[Stored data]
::::
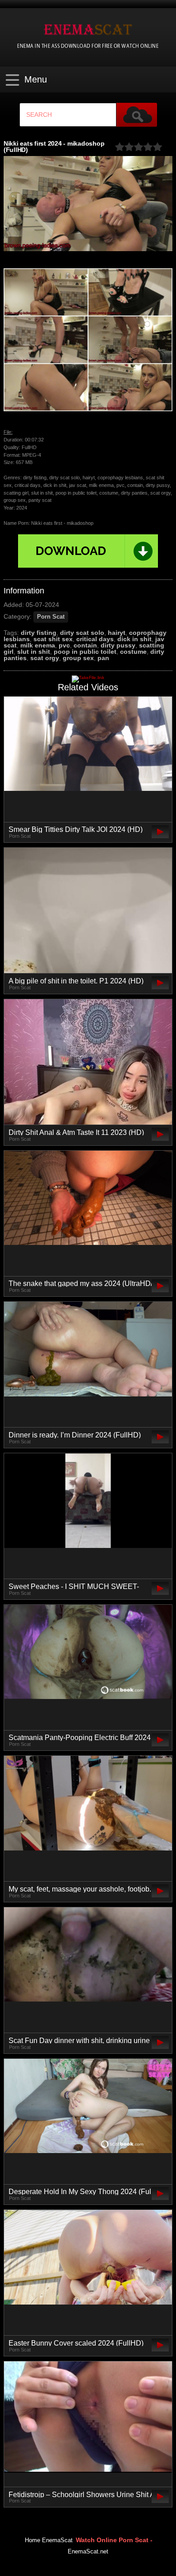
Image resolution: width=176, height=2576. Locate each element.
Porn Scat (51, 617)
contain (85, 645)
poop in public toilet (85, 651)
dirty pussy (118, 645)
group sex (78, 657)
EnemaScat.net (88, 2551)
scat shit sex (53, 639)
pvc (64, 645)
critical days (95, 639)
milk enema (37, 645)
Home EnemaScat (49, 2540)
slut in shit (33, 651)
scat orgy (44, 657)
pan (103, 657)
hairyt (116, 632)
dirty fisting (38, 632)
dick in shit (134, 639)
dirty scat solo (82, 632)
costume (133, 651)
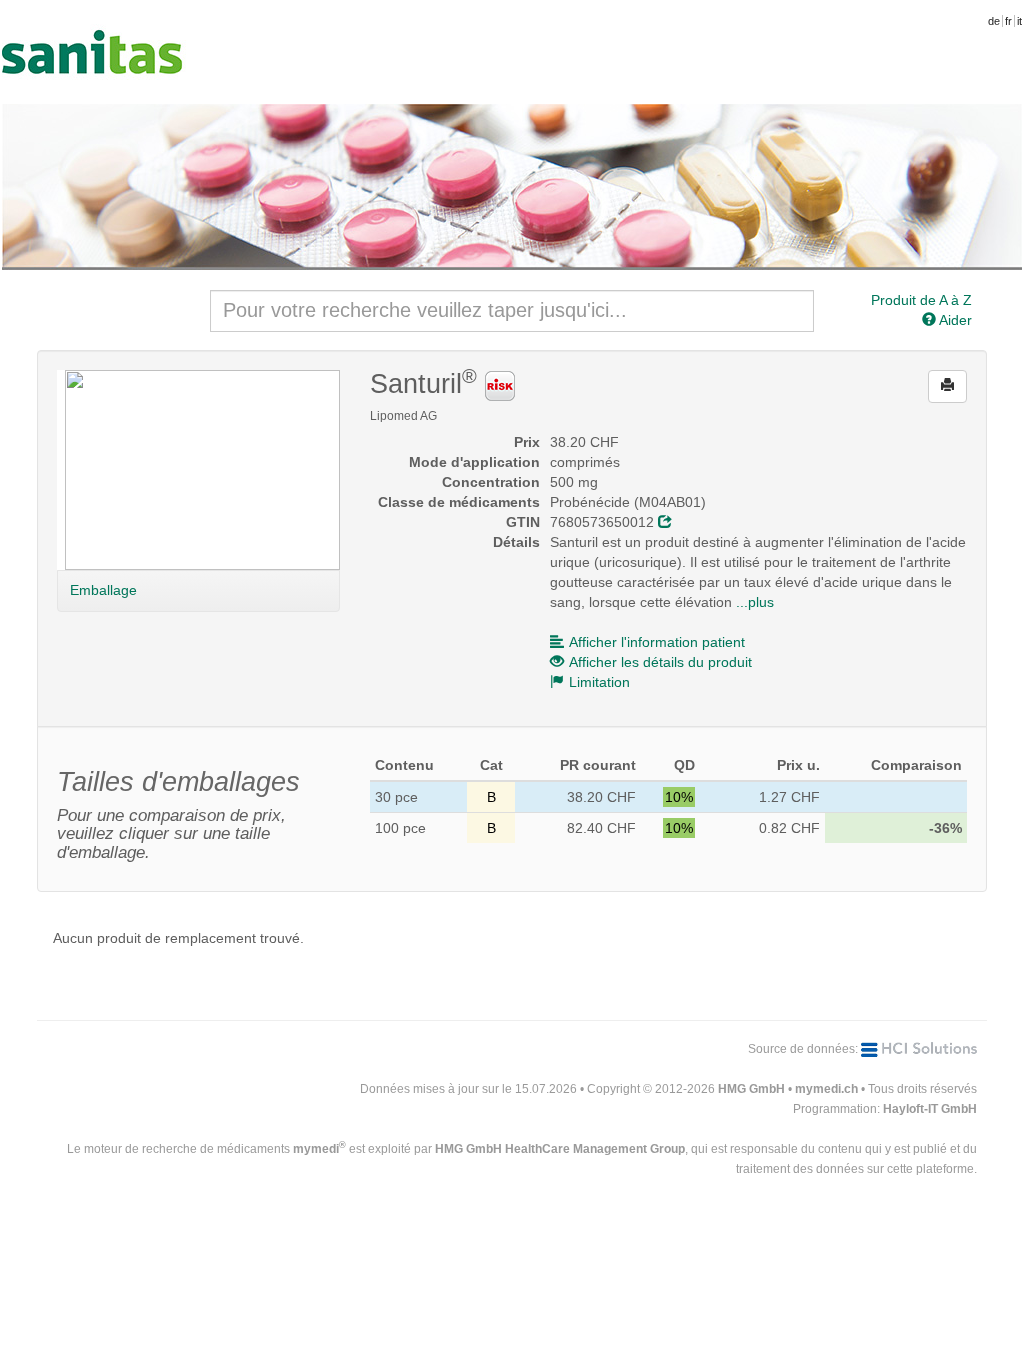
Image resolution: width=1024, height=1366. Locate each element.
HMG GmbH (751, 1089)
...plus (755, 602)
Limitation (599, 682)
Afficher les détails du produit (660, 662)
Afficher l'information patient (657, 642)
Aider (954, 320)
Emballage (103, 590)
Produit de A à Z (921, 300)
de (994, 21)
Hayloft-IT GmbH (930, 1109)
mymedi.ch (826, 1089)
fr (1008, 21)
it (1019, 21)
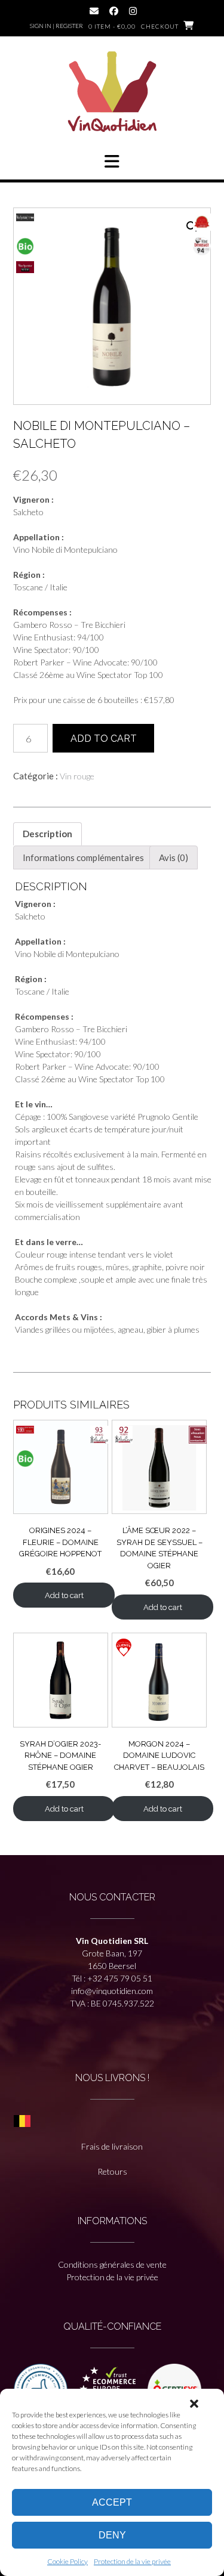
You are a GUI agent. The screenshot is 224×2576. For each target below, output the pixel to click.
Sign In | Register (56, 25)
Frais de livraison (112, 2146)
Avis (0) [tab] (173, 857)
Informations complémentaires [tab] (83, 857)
::::
(WORK ITEM):
Every entry above should be returned exactly, with no images included.

(COMPLETED EXERCISE):
Image resolution: width=176, height=2576. Locate each element.
Porn Scat (51, 617)
contain (85, 645)
poop in public toilet (85, 651)
dirty pussy (118, 645)
group sex (78, 657)
EnemaScat.net (88, 2551)
scat shit sex (53, 639)
pvc (64, 645)
critical days (95, 639)
milk enema (37, 645)
Home EnemaScat (49, 2540)
slut in shit (33, 651)
scat orgy (44, 657)
pan (103, 657)
hairyt (116, 632)
dirty fisting (38, 632)
dick in shit (134, 639)
dirty scat solo (82, 632)
costume (133, 651)
Image resolution: width=1024, height=1366. Locate each element.
HMG GmbH (751, 1089)
...plus (755, 602)
Limitation (599, 682)
Afficher les détails du produit (660, 662)
Afficher l'information patient (657, 642)
Aider (954, 320)
Emballage (103, 590)
Produit de A à Z (921, 300)
de (994, 21)
Hayloft-IT GmbH (930, 1109)
mymedi.ch (826, 1089)
fr (1008, 21)
it (1019, 21)
You are a GUI agent. The screenshot is 224×2576. For each target below, output the pixel to click.
Sign In | Register (56, 25)
Frais de livraison (112, 2146)
Avis (0) [tab] (173, 857)
Informations complémentaires [tab] (83, 857)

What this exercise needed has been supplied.